Miss Universe hopefuls overcome odds, from cancer to racial barriers
From a beauty who battled breast cancer to an orphan breaking racial and religious barriers, some Miss Universe contestants bring with them heart-wrenching — yet inspiring — stories. They are among the 86 women from around the world competing for the 2013 crown in Moscow Saturday.
For Miss Bulgaria Veneta Krasteva, the road to Moscow has been a difficult one. Just over two years ago, at the age of 18, she was diagnosed with breast cancer.
"They found my tumor early because I would go to the gynecologist for regular check-ups,” Krasteva told TODAY.com via email. “I started to notice that one of my breasts was aching and I felt a lump."
Krasteva, who hails from Sofia, Bulgaria, was the first person in her family to fight the illness. "It was terrible news. I never thought it would happen to me," she said.
She underwent two years of aggressive treatment, and was forced to put off college so she could focus on her health.
Now, at 21, Krasteva is cancer-free. "My recovery took a while, but after I fully healed, I was able to start my life again," she said.
The blonde beauty won the Miss Universe Bulgaria 2013 title in September; she hopes if she is crowned the top title this week, she'll be able raise awareness about breast cancer.
"For all women and especially young girls, they should know it could happen to anyone," Krasteva said. "Women must do what they can to keep themselves protected and educate themselves on the symptoms of cancer. Just knowing your body and staying aware can save your life."
Miss Bulgaria isn't the only one who has faced adversity. Titi Yitayish Ayanaw, Miss Israel, is an Ethiopian-born orphan who moved to the country when she was only 12 years old. The 5’11" beauty was raised by her aunt and now lives with her grandmother, she told TODAY.com.
She attended school and went on to be an officer in the Israeli army, but held on to the dream of being a model. A friend entered her in a beauty pageant, and from there, Ayanaw, 22, went on to become the first black Miss Israel.
Ayanaw hopes winning the Miss Universe title will help her be a role model for young girls in her community.

# # # #

*TASK SET:*
(a) In the Miss Universe article, how old was Veneta Krasteva when she was diagnosed with breast cancer?
(b) Give the stretch of the Miss Universe article from "Now, at 21, Krasteva" through "about breast cancer." again, switching "Krasteva" to "Miss Bulgaria".

# # # #

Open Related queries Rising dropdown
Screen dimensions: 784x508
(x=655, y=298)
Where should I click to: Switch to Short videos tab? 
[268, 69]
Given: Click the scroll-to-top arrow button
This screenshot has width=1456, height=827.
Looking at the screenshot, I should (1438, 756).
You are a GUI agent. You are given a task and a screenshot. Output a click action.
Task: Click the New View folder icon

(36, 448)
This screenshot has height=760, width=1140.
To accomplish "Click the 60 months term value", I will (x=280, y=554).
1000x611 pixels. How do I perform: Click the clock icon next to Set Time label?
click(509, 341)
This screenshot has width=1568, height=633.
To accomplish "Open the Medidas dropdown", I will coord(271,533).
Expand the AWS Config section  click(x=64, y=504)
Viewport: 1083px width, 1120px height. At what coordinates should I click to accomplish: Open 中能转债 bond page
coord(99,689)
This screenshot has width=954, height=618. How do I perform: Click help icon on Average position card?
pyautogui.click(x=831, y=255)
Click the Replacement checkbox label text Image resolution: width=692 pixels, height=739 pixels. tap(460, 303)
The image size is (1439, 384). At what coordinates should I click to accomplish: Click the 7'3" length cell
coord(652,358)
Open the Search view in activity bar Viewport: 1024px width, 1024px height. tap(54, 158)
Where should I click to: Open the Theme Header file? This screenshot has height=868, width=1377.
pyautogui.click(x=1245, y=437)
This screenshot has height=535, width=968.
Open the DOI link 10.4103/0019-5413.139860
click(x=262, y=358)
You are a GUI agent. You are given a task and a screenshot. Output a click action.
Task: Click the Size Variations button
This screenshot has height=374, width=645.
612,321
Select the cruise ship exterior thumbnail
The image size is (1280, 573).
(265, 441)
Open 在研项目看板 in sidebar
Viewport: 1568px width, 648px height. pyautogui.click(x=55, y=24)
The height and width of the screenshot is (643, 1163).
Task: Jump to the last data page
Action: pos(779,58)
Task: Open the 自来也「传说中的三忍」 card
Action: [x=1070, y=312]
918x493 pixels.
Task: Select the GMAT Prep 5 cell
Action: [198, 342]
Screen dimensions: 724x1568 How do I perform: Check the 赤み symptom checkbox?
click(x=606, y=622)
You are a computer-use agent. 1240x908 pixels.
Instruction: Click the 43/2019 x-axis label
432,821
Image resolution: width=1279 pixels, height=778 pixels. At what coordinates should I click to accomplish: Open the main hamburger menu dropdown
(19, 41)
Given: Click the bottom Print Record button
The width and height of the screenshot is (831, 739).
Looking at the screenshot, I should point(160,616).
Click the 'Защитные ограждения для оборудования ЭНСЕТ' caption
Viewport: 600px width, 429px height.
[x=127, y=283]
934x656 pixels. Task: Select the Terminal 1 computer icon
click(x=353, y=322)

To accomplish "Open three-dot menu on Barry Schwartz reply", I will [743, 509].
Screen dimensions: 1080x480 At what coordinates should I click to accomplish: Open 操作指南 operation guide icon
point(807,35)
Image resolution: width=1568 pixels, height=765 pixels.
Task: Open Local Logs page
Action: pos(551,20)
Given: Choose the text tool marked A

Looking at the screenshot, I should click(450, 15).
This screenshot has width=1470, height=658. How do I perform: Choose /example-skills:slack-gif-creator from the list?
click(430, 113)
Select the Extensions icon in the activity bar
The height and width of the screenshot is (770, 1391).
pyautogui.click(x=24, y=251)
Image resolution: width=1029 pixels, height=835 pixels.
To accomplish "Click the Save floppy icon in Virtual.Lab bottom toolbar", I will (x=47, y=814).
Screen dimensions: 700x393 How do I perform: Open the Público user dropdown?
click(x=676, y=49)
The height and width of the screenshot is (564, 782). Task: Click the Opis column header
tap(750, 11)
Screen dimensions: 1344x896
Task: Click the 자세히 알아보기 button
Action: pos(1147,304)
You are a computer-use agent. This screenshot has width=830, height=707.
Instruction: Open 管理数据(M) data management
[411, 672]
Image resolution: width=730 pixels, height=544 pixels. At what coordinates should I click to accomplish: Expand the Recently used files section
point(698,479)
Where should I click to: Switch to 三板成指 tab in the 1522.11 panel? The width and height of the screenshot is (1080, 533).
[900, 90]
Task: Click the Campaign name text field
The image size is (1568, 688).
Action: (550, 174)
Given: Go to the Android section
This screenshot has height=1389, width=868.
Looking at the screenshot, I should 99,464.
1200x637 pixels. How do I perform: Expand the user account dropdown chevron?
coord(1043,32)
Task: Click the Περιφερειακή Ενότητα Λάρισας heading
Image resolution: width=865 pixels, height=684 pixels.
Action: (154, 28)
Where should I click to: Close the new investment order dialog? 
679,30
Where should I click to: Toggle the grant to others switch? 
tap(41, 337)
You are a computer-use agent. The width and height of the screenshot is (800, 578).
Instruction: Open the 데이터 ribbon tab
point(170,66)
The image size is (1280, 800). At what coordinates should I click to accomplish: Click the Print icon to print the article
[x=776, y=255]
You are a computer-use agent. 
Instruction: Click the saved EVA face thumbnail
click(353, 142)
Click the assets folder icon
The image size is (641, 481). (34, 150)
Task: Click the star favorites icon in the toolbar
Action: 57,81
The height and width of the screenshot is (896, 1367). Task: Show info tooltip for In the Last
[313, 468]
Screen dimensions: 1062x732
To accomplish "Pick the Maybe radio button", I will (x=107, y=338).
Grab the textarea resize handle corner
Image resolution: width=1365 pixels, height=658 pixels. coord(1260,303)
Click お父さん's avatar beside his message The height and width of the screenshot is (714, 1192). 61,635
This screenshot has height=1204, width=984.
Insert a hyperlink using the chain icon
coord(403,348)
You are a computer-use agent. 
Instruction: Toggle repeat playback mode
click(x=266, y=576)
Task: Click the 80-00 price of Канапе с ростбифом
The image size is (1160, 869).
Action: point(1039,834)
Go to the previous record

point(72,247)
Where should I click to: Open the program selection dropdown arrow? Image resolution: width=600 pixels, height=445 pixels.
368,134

# # # #

*RESPONSES PER TASK:*
(a) 18

(b)
Now, at 21, Miss Bulgaria is cancer-free. "My recovery took a while, but after I fully healed, I was able to start my life again," she said.
The blonde beauty won the Miss Universe Bulgaria 2013 title in September; she hopes if she is crowned the top title this week, she'll be able raise awareness about breast cancer.